October 28, 2021

 

Dear Diary,


A couple nights ago I said something I shouldn't have and I'd take it back if I could. 


I told her that I wouldn't date her right now even if it was allowed.

It was apparent to me that she took it the wrong way which I am to blame for. I didn't explain before I said it.


Ever since then it pops up a little when I talk to her, she mentions something about that I don't want her, don't wanna date her, or that we aren't dating. I wish Mac never happened, that he never existed and that she never dated him. However the fact of the matter is: She did date him. That fact alone is not why I said I wouldn't date her yet. 

I said it because she literally just got out of a relationship with him and hasn't pushed him far enough away that I'd feel comfortable. 
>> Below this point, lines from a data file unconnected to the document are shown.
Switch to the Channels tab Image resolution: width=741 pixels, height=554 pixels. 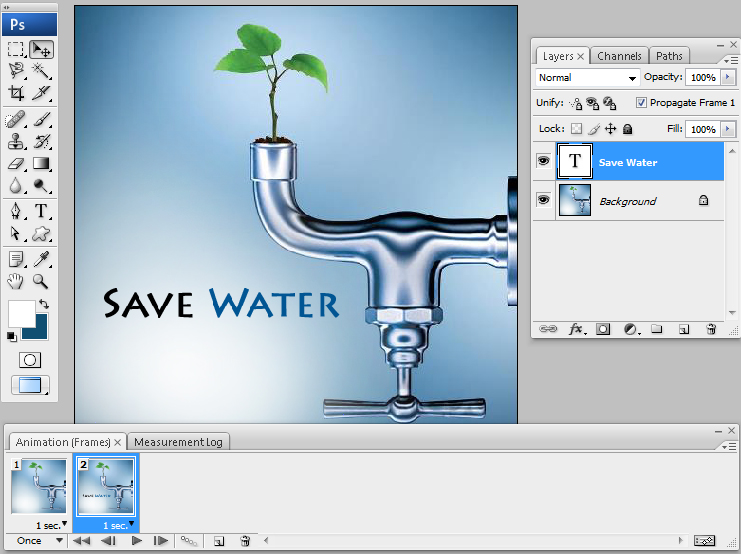619,56
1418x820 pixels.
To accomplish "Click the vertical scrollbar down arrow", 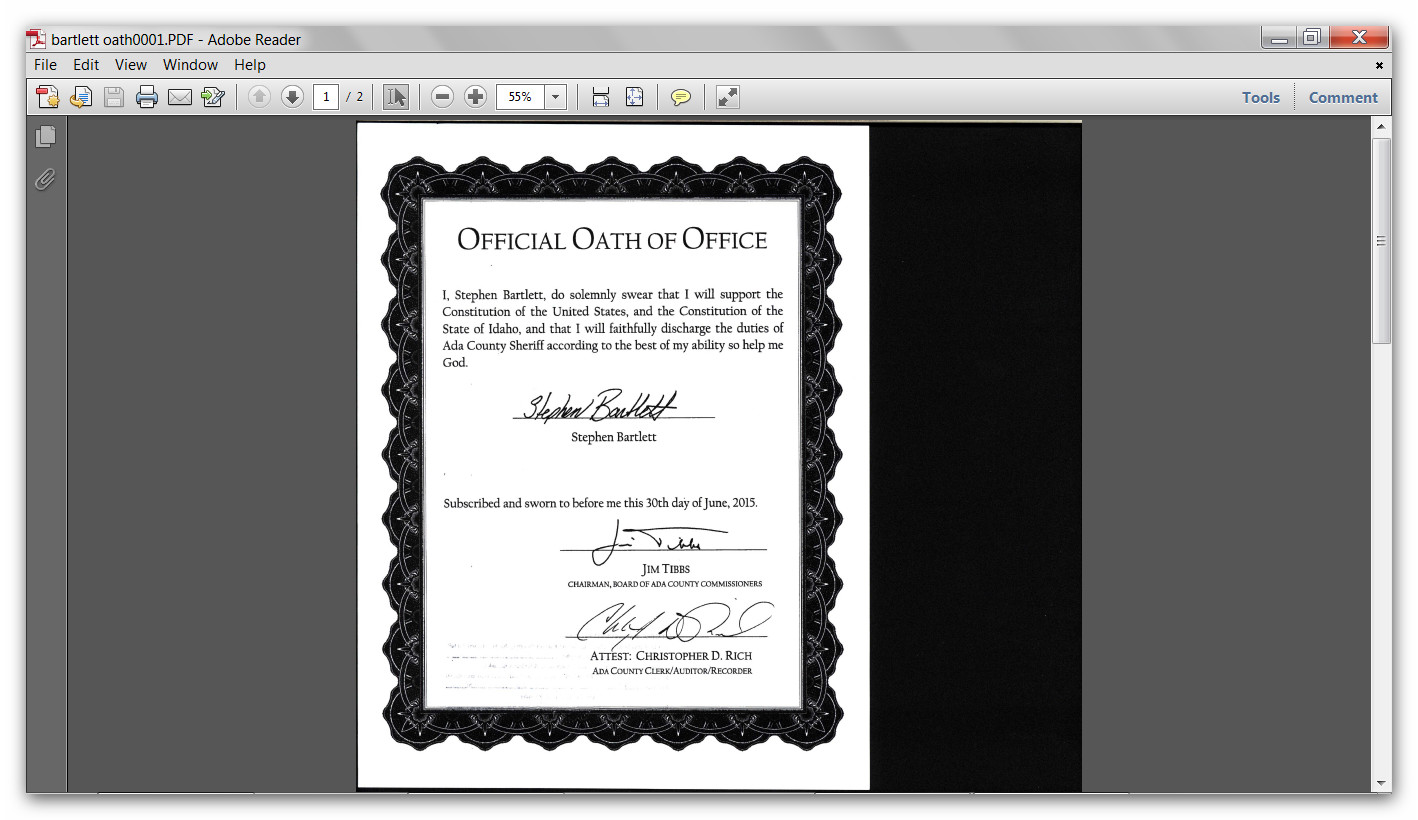I will (x=1381, y=783).
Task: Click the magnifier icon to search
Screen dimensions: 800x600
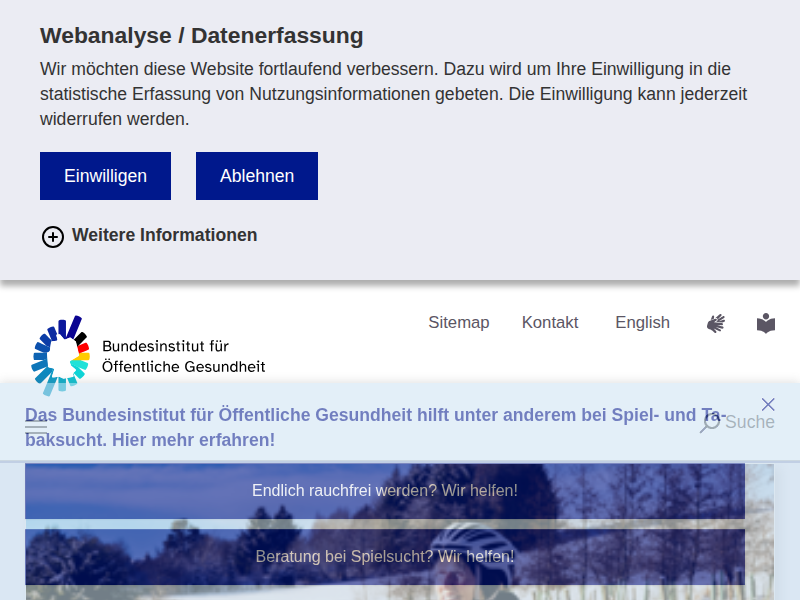Action: point(708,422)
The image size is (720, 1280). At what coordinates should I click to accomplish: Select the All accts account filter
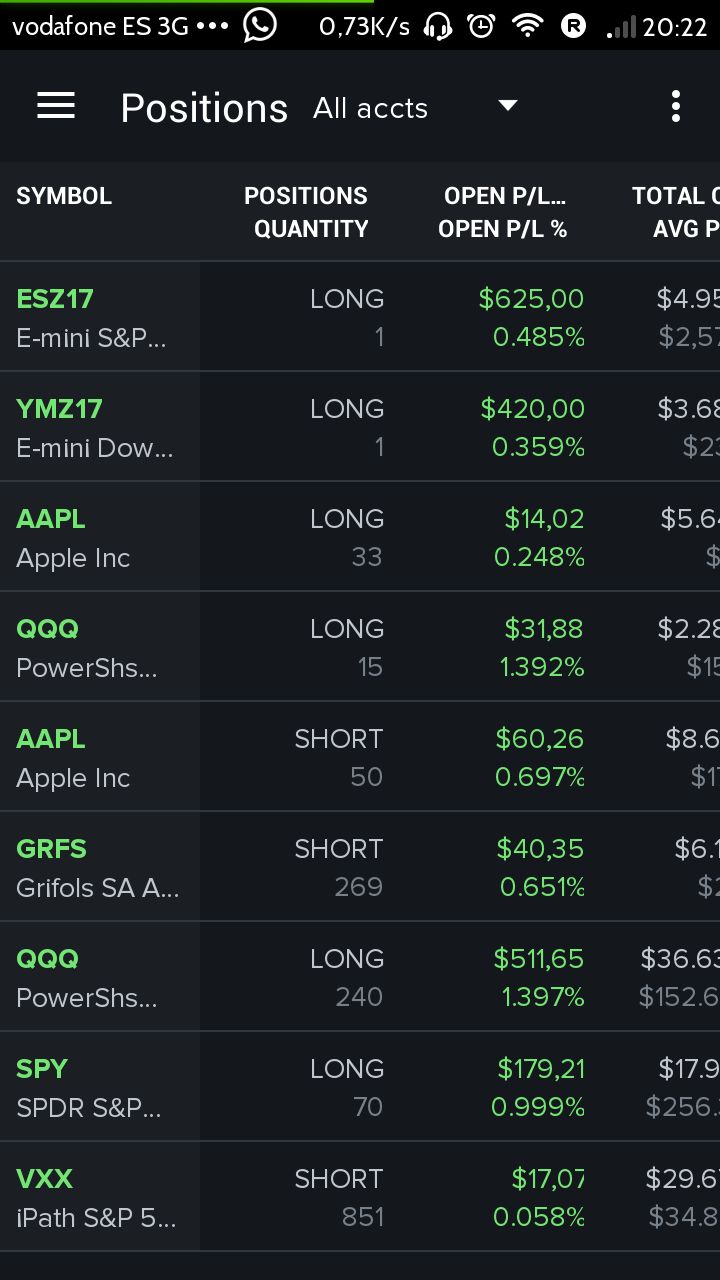click(x=371, y=108)
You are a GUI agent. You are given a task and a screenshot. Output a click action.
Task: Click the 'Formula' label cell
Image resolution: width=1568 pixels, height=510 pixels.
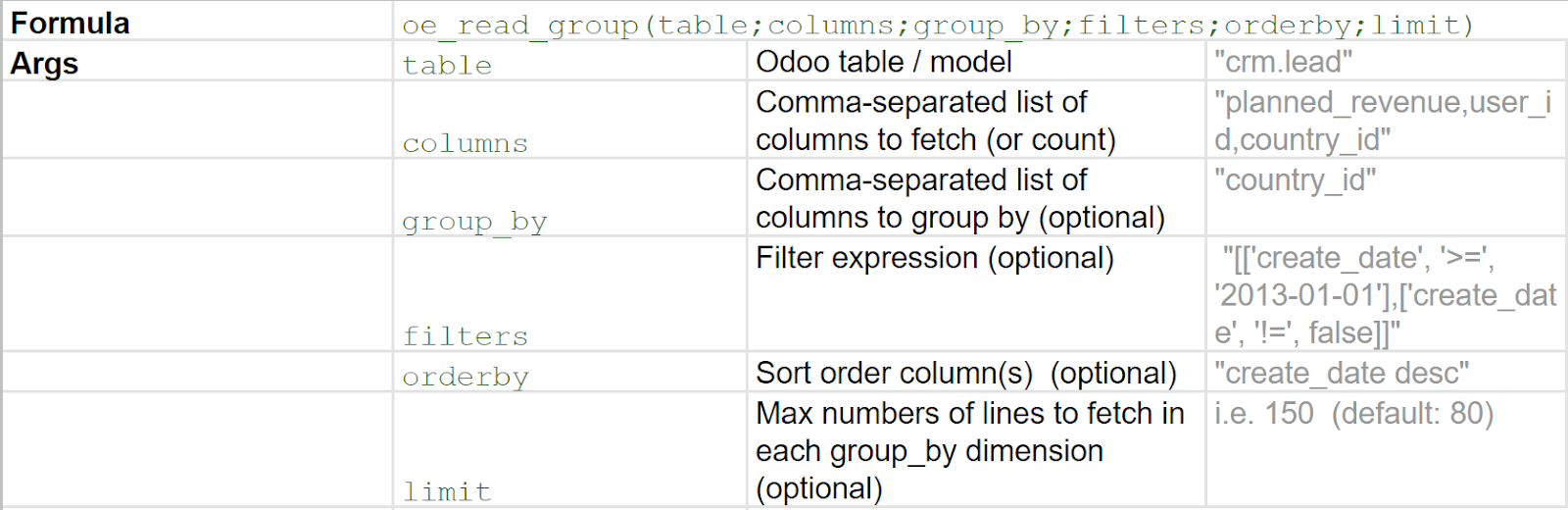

For whatever reason she doesn't understand or doesn't care to consider that holding onto your ex's isn't okay and I just don't to go back into a relationship and be followed by that. It needs to stop, she needs to cut them out because for example: Mac LITERALLY said he still wants her whilst they're still close and I'm supposed to be fine with that.
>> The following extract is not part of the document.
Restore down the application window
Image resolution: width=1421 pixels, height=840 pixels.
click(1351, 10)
Like nah, I can't. Not after everything that happened between them over the course of all these months, things that were hidden from me, secrets that were kept, etc...


I want him and all these other desperate fck boys gone and I hope she cares enough, respects my feelings enough and wants me enough to make that small decision. You can NOT just be friends with your ex's. That's not how it works and its a universal rule in romantic relationships that holding onto your ex's isn't okay at ALL.  
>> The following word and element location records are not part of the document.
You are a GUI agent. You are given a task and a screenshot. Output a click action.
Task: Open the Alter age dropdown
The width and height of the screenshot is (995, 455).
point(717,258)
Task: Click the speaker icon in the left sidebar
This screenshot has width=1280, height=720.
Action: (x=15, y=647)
I regret what I said because of how it came off, but in the way I mean in- I still mean it. I want him gone and from the looks of it, that isn't anytime soon unfortunately. She hugged him right in front of me yesterday, she sits with him at lunch everyday, she stills texts him, 

etc... They may be officially broken up but what difference does it make if you still do all the same things? I mean I hope she isn't sneaking around with him like she always has with me as well but the other little things matter too. I can't be her everything if someone else already is. I can't be her everything when she leans on someone else for support, I can't if me and her are having problems but instead of communicating she goes to someone else to rant to. Having guy friends is already something 95% of guys find annoying and its even worse when its one of her ex's. Its just not okay and hopefully she'll figure that out.


She is aware at the least of what I said, I meant it when I said I want him gone completely and I feel like she doesn't care, or she's just ignoring it because we can't actually date yet anyways so she wants to take the time between now and the end of school to her advantage and keep him around. 


Its frustrating and I don't know what to do about it.